* _Work instructions_: After locating the line that bears "This screenshot has height=1456, width=819.", restate word for word that line and the rest of the listing to its final line, excluding all pictures.

* _Data to examine_:
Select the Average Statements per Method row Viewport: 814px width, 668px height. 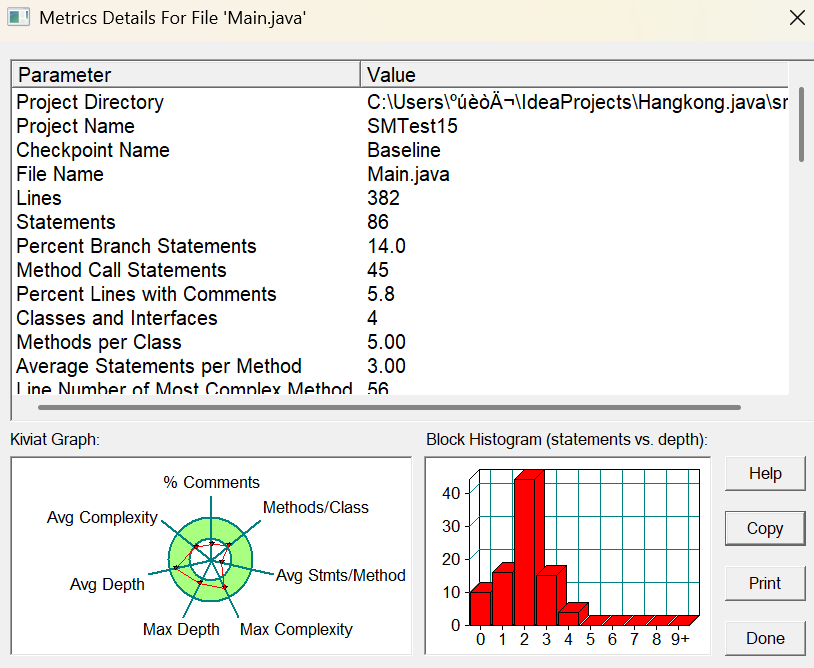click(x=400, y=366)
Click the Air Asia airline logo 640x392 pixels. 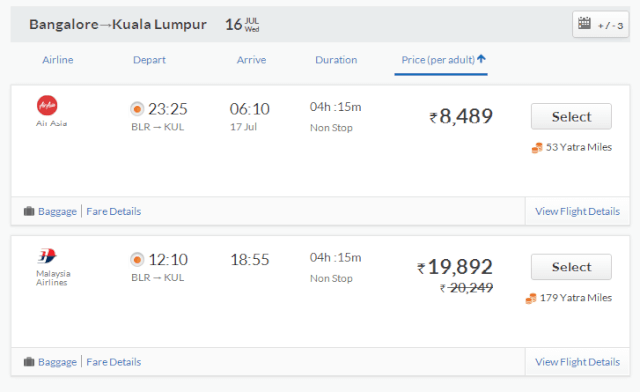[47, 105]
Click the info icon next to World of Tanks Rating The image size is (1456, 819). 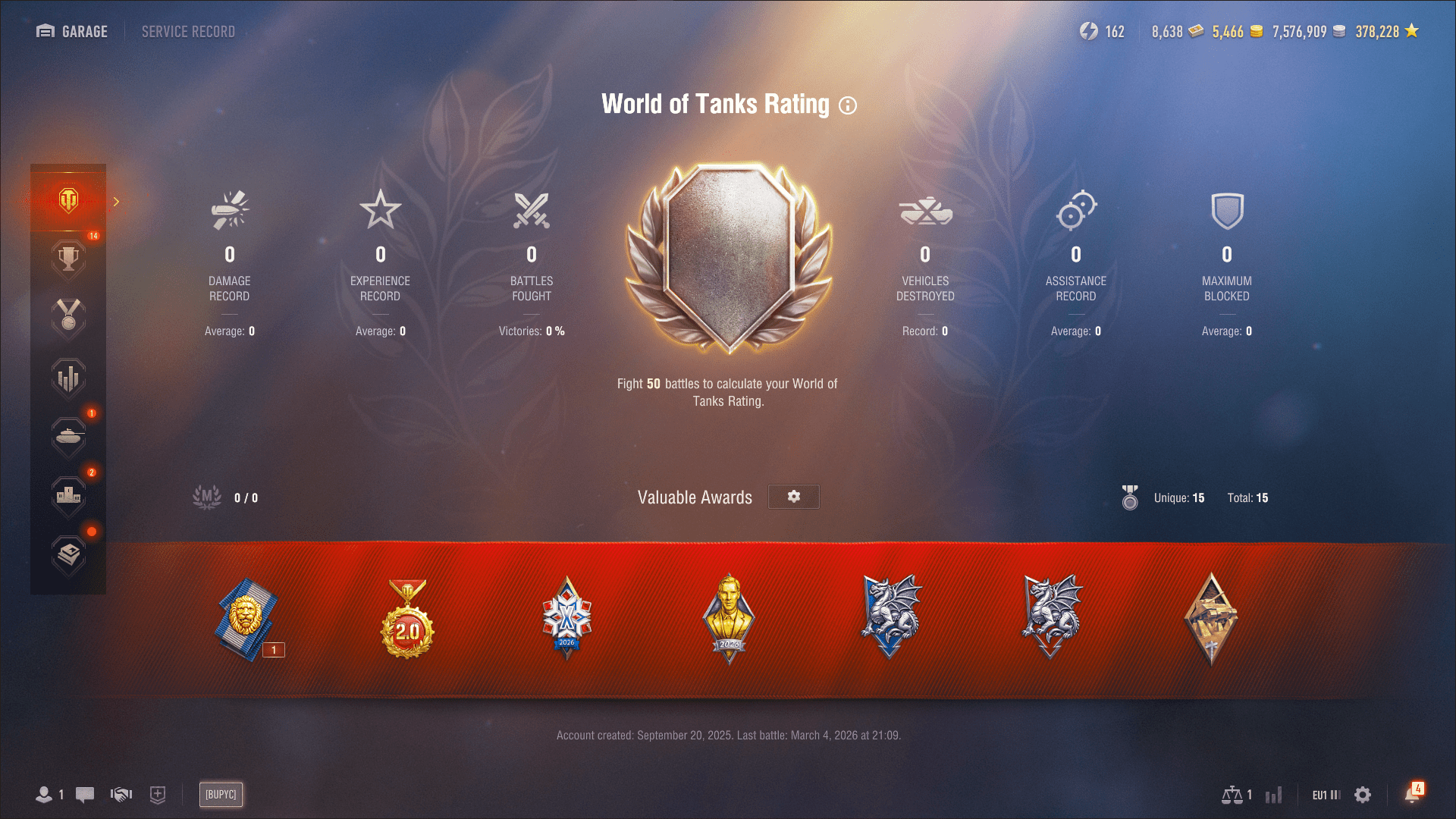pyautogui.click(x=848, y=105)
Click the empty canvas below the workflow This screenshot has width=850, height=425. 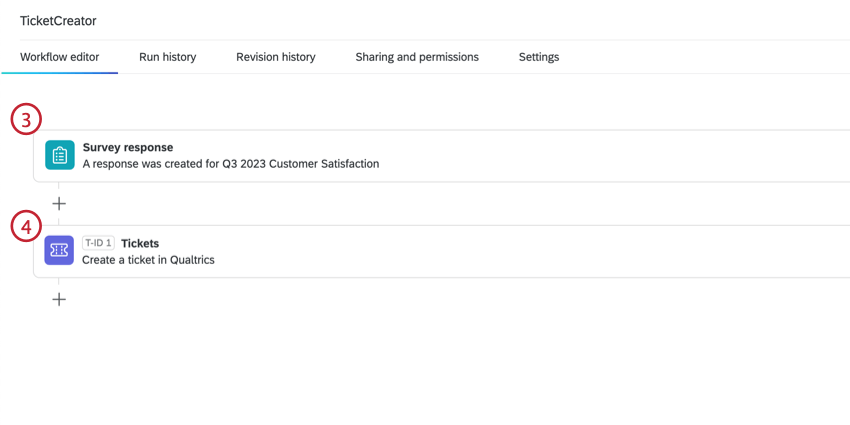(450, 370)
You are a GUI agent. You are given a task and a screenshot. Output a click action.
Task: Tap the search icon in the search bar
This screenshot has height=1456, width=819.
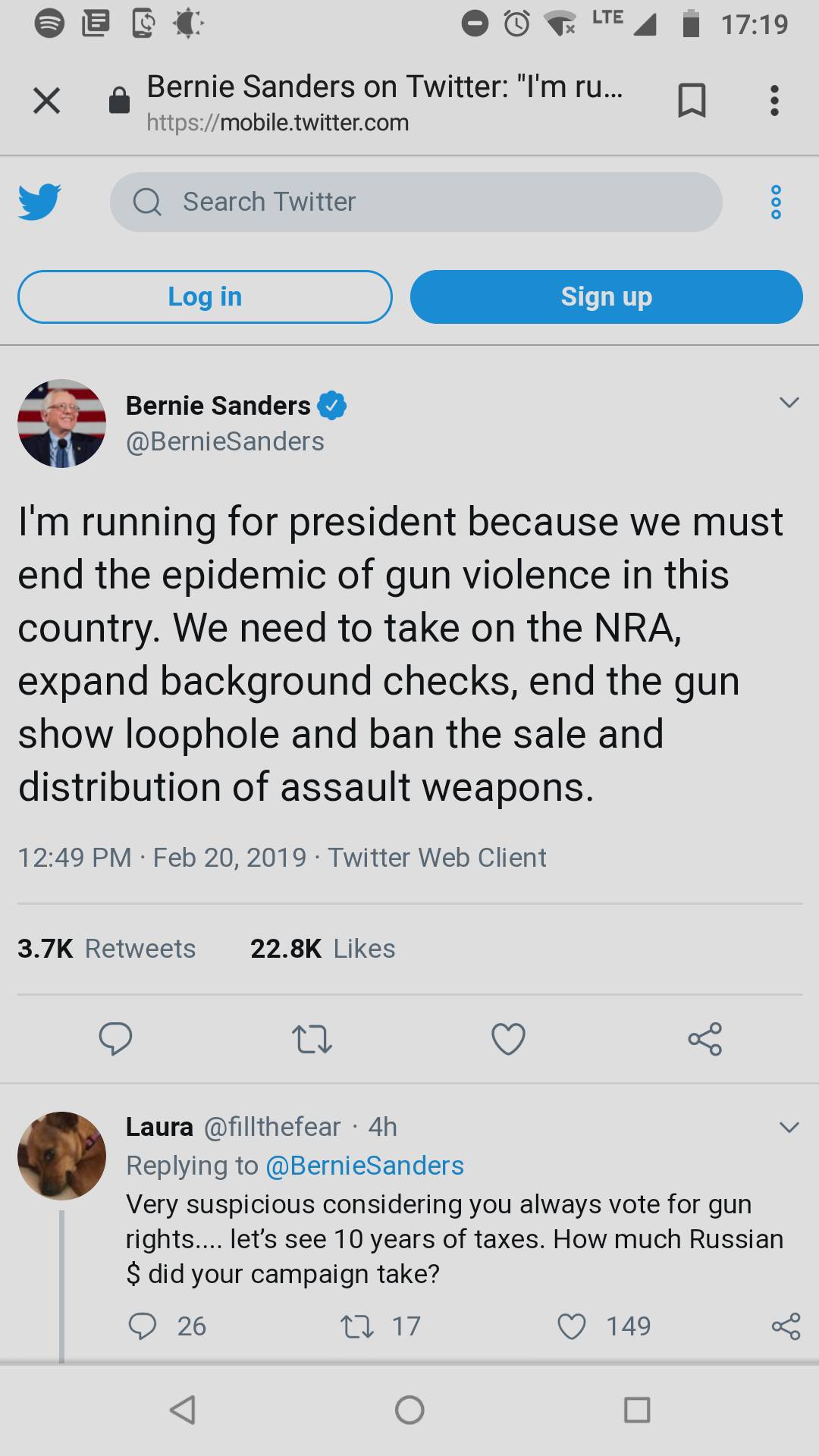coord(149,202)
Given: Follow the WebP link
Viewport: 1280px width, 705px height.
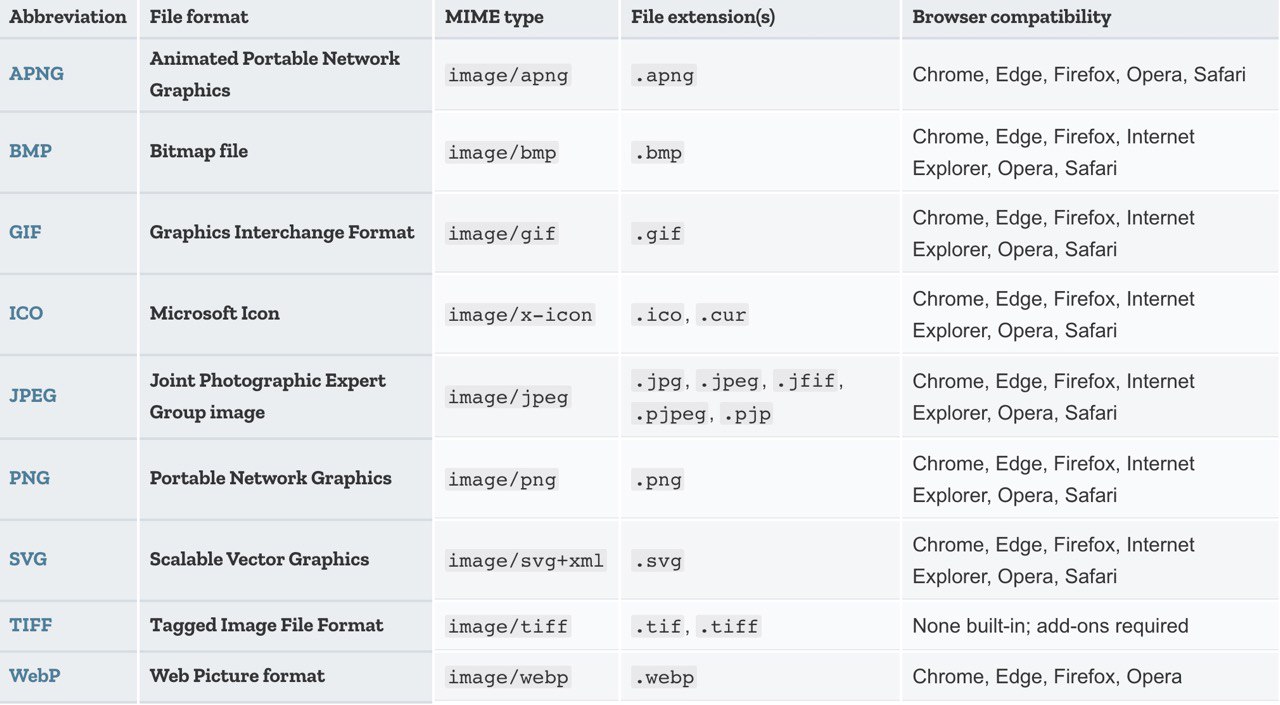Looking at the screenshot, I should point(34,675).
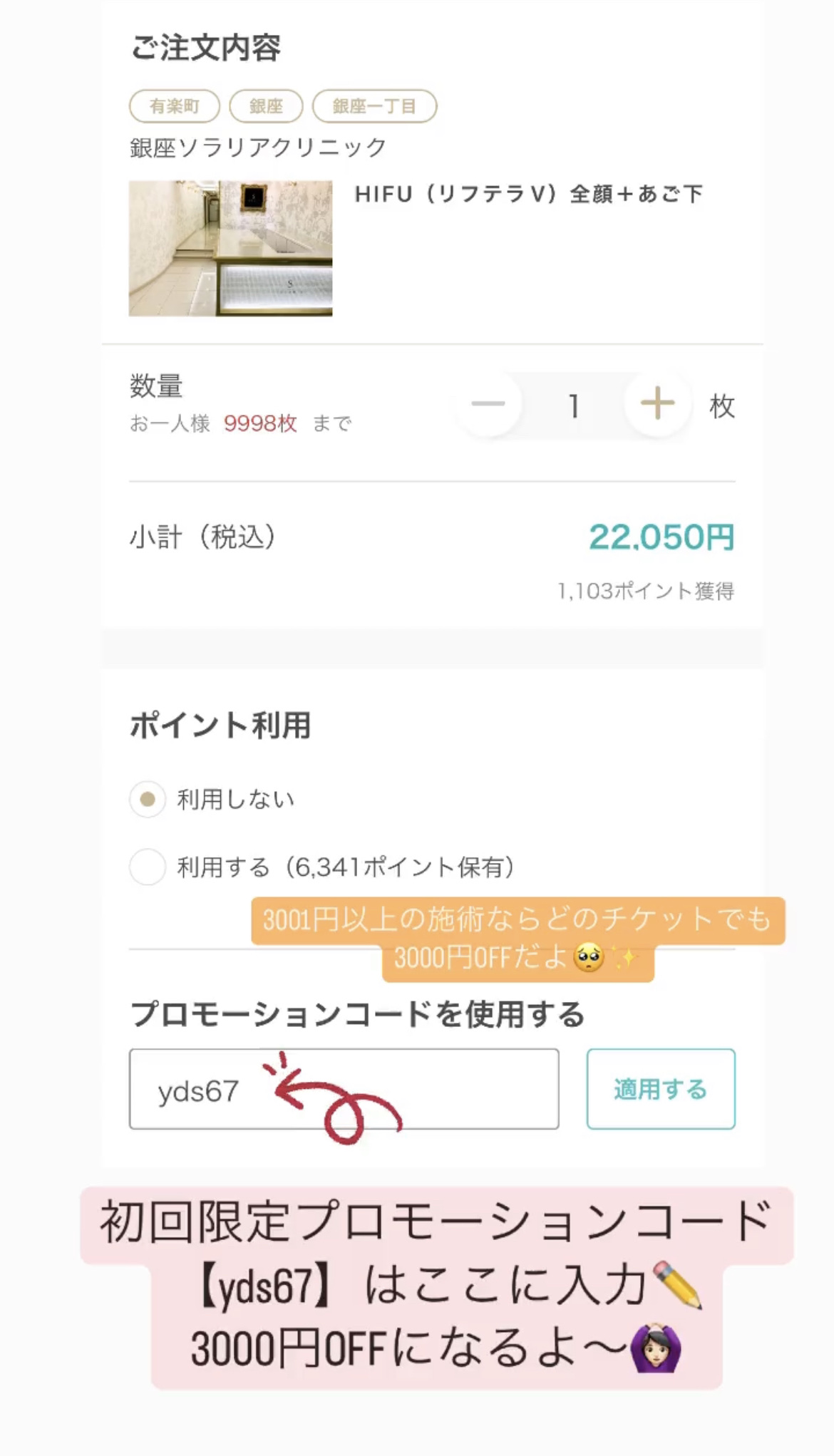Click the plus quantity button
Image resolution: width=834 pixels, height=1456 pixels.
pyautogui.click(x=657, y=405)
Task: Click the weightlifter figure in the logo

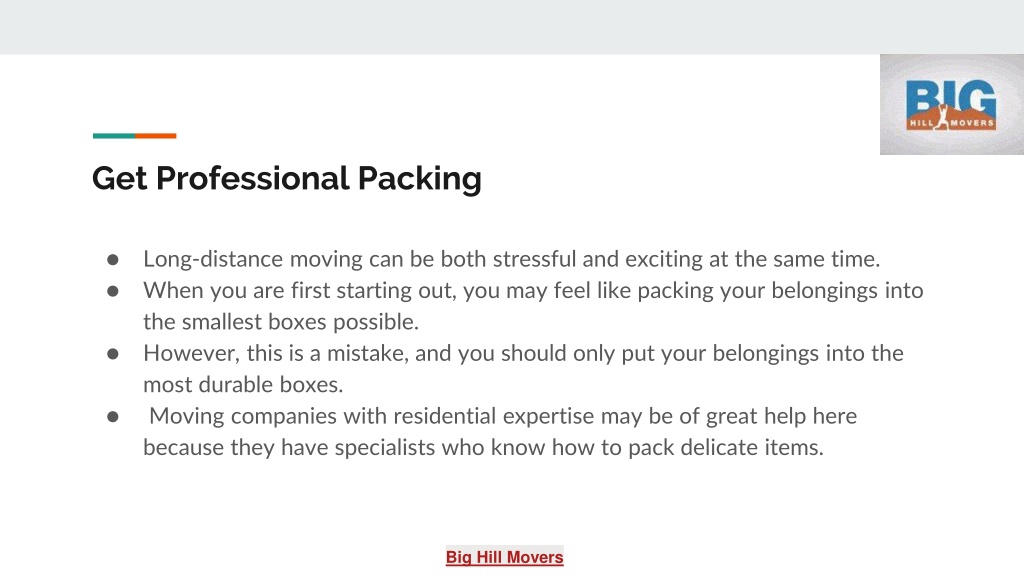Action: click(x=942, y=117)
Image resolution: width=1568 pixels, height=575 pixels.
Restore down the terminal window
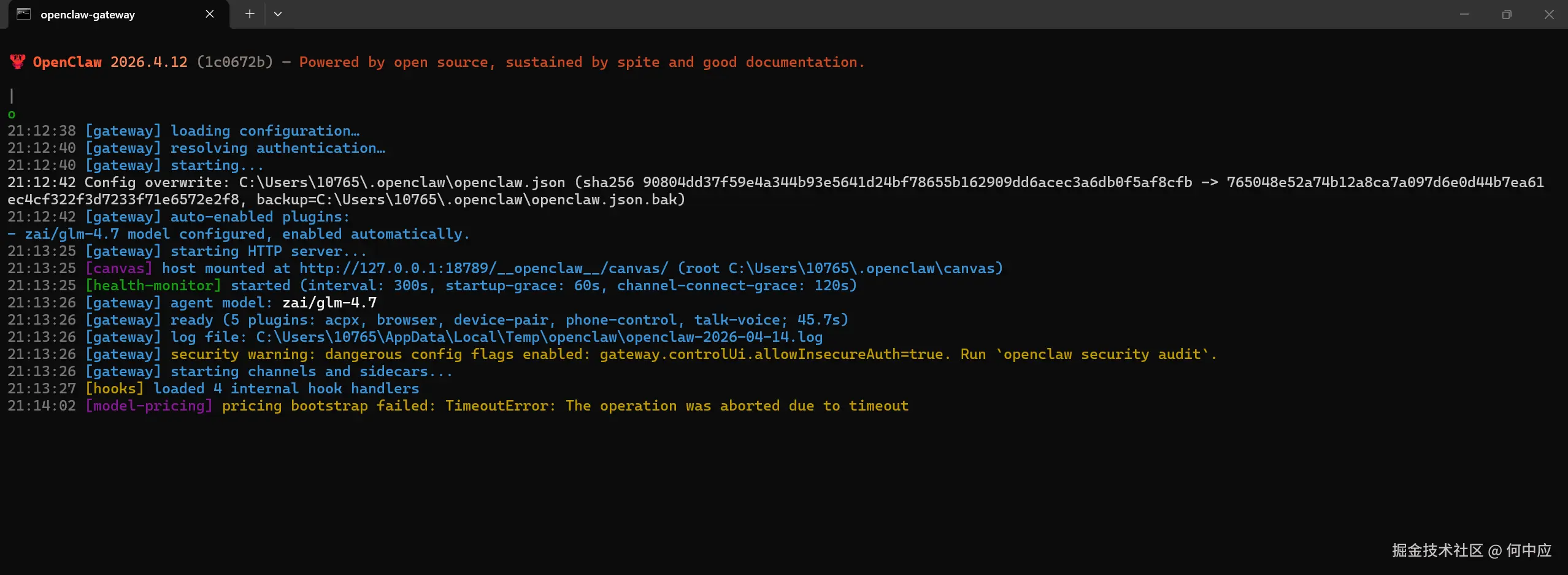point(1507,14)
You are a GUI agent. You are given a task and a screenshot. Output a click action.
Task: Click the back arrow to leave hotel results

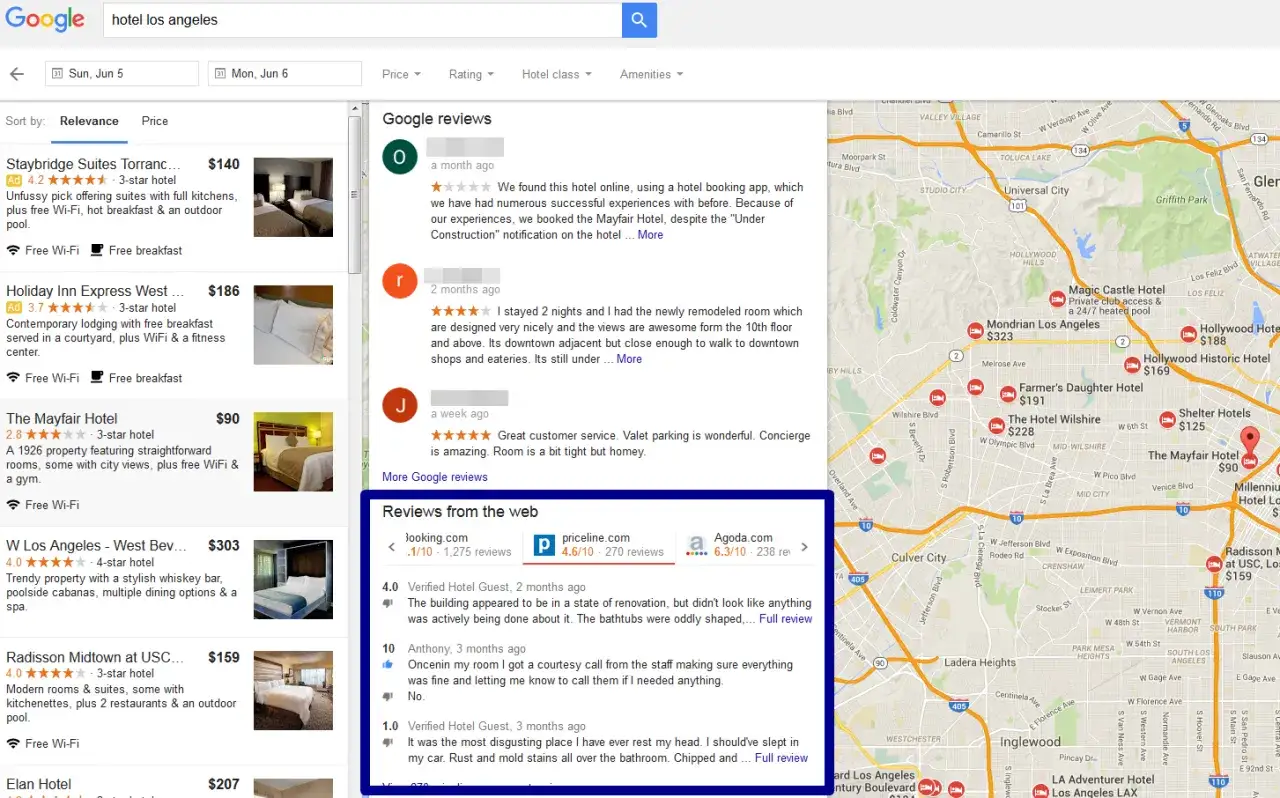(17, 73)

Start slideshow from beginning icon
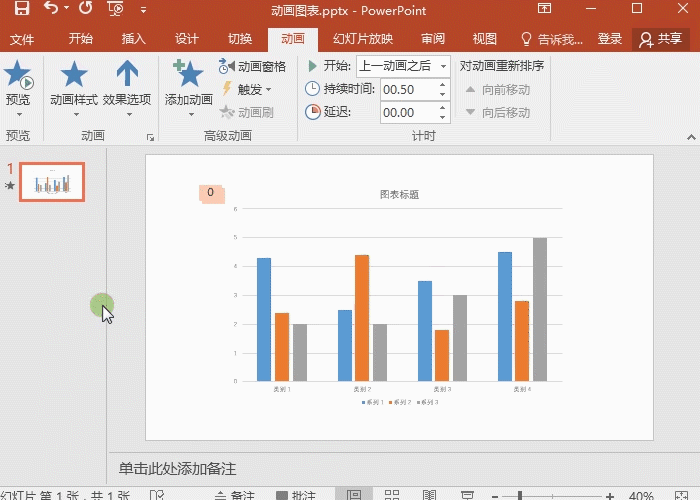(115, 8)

* _Exercise result_:
This screenshot has height=1456, width=819.
coord(149,202)
Given: Follow the WebP link
Viewport: 1280px width, 705px height.
Looking at the screenshot, I should point(34,675).
Click the plus quantity button
Image resolution: width=834 pixels, height=1456 pixels.
pyautogui.click(x=657, y=405)
Task: Click the weightlifter figure in the logo

Action: click(x=942, y=117)
Image resolution: width=1568 pixels, height=575 pixels.
Restore down the terminal window
point(1507,14)
You are a GUI agent. You are given a task and a screenshot. Output a click action.
Task: Click the back arrow to leave hotel results

(17, 73)

Start slideshow from beginning icon
(115, 8)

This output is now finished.